▶ **Exercise prompt**: In the records below, find the line with "Instruction: Click the keyword" and the line with "Given: Open the Bookmarks menu"; return exactly those lines and every line between them.

[Start of section]

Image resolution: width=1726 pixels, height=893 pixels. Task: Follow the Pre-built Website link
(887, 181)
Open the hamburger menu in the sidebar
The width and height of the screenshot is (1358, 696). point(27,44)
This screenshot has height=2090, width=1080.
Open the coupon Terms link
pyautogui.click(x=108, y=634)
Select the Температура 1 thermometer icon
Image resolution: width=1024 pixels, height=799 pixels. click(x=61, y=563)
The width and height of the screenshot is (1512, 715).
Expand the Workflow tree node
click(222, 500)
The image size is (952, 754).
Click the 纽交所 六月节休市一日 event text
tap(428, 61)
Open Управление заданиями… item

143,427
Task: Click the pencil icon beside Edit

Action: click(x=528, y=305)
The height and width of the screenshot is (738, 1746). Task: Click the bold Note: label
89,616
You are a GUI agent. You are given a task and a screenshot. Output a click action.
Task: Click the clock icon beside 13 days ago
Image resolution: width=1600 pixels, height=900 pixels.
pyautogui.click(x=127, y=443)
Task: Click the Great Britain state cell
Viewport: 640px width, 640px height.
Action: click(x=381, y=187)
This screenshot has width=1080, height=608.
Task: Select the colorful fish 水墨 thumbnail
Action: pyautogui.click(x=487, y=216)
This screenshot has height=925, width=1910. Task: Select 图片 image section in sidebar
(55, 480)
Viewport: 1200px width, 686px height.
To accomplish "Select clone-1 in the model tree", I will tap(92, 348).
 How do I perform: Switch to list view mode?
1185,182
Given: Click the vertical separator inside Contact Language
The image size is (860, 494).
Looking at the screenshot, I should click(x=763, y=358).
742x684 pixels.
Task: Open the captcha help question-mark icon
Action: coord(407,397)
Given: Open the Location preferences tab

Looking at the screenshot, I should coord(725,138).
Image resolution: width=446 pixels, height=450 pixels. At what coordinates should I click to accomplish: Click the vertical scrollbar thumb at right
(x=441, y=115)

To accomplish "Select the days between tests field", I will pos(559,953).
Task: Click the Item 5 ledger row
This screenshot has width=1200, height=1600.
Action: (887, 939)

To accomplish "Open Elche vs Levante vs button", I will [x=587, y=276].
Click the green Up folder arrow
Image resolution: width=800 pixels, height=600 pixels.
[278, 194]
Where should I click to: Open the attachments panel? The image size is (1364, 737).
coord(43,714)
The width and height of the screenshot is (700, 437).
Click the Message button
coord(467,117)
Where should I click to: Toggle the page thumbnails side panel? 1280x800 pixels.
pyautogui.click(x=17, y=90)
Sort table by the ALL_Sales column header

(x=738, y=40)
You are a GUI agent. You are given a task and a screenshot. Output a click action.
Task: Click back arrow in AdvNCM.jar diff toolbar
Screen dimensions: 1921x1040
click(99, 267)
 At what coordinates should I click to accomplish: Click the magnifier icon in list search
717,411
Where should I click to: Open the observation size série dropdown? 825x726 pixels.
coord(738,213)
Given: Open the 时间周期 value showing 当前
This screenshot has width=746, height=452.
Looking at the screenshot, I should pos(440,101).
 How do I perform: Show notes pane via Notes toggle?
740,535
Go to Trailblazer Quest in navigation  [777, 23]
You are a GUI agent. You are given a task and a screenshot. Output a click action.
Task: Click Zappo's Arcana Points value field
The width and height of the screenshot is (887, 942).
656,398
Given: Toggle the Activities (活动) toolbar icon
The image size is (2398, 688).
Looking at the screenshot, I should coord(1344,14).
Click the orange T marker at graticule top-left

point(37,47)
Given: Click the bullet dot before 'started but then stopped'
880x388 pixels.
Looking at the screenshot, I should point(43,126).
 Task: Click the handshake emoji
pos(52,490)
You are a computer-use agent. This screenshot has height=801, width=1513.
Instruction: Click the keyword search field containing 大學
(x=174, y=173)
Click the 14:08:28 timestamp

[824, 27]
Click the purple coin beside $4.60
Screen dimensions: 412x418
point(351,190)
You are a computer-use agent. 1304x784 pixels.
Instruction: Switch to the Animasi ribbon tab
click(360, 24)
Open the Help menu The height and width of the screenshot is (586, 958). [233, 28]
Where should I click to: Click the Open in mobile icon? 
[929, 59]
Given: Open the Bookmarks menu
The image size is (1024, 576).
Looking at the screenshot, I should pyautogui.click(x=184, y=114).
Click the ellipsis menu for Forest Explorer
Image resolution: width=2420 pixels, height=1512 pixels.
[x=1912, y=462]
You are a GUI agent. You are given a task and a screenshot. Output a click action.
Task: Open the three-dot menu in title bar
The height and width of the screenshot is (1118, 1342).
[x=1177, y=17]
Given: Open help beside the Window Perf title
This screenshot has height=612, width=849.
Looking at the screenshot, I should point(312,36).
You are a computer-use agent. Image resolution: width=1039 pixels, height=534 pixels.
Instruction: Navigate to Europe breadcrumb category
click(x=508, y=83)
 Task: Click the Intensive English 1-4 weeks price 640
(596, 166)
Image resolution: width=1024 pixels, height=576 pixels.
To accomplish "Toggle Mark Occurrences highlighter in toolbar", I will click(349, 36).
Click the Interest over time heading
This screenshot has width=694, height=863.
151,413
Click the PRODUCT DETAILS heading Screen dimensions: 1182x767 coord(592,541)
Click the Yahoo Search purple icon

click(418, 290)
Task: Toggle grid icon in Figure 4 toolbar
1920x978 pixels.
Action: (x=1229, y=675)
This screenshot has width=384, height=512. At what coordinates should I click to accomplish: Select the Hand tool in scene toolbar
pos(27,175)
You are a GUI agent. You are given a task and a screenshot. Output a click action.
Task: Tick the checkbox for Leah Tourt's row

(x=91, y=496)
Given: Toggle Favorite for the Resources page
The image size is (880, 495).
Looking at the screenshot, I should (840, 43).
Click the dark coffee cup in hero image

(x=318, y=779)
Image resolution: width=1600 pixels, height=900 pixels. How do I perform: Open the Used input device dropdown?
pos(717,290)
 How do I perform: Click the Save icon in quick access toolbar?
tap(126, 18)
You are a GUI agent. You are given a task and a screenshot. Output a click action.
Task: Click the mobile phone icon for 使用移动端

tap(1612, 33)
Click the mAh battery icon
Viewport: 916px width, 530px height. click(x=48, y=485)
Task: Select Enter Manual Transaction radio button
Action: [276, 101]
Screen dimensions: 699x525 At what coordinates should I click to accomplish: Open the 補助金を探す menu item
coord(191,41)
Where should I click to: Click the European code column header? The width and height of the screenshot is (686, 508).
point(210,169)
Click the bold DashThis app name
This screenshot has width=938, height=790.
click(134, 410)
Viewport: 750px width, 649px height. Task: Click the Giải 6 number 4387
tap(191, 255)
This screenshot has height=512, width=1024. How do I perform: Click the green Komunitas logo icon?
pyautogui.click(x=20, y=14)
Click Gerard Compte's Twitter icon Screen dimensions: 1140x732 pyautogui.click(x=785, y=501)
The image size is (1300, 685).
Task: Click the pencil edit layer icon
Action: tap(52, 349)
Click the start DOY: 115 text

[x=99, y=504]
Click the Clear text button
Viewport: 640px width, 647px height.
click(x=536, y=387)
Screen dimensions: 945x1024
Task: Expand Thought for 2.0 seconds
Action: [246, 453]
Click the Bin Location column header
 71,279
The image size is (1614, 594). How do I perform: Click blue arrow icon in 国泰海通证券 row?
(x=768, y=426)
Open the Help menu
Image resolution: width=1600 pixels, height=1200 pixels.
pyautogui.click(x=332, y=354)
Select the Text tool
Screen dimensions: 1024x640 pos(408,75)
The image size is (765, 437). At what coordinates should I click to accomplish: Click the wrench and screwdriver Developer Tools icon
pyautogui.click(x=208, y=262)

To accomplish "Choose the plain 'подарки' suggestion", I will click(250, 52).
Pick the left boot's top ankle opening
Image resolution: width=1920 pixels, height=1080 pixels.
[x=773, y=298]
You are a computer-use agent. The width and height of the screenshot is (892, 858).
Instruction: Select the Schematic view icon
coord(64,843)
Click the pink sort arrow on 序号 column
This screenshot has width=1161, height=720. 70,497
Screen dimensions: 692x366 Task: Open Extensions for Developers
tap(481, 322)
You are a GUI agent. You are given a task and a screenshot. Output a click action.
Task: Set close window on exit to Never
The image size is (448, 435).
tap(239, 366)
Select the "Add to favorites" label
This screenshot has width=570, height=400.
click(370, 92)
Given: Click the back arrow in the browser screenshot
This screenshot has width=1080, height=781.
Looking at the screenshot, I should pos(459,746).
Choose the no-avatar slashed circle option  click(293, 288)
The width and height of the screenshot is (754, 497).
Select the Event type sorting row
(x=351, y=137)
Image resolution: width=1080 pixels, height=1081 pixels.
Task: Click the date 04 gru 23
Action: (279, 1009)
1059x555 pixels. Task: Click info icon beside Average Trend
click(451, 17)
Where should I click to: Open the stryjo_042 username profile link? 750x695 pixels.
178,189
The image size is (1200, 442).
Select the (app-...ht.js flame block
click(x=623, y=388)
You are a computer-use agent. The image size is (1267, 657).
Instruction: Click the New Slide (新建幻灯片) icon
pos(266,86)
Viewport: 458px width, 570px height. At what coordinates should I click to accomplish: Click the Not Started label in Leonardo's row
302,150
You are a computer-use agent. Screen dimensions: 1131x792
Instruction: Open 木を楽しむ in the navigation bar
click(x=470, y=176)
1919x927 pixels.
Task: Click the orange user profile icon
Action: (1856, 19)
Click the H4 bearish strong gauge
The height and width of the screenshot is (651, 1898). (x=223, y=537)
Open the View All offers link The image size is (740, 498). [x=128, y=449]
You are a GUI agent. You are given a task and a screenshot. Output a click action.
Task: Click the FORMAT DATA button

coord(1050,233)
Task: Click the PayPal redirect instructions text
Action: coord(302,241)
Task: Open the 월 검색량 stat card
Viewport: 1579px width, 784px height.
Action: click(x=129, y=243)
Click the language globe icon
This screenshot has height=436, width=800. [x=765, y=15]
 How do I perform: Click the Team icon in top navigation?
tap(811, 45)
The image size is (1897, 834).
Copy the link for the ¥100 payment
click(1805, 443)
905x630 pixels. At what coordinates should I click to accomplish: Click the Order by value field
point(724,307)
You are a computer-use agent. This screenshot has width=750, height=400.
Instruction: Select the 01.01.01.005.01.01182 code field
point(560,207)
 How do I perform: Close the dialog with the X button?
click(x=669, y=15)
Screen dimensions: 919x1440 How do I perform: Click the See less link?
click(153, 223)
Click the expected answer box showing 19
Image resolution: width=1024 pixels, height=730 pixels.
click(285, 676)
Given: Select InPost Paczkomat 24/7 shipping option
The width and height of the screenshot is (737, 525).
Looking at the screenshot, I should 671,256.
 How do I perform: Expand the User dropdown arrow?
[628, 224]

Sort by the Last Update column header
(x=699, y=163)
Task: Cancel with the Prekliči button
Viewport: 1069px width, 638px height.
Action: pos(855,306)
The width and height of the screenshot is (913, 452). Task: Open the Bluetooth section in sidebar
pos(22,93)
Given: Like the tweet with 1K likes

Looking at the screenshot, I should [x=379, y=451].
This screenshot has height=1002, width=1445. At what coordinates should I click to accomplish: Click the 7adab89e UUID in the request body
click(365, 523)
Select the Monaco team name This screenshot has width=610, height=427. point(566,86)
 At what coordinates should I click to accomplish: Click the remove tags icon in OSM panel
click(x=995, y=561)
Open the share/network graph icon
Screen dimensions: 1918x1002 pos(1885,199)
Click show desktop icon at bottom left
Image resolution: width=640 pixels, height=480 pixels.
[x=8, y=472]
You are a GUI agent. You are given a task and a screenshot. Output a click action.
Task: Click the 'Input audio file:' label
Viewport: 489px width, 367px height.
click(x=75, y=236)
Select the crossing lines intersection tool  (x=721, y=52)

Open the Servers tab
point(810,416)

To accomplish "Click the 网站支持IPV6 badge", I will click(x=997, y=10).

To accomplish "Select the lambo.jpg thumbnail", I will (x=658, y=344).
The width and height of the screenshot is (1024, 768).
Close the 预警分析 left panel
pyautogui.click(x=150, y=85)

[End of section]

▶ **Exercise solution**:
Instruction: Click the keyword search field containing 大學
(x=174, y=173)
Click the 14:08:28 timestamp

[824, 27]
Click the purple coin beside $4.60
Screen dimensions: 412x418
point(351,190)
You are a computer-use agent. 1304x784 pixels.
Instruction: Switch to the Animasi ribbon tab
click(360, 24)
Open the Help menu The height and width of the screenshot is (586, 958). [233, 28]
Where should I click to: Click the Open in mobile icon? 
[929, 59]
Given: Open the Bookmarks menu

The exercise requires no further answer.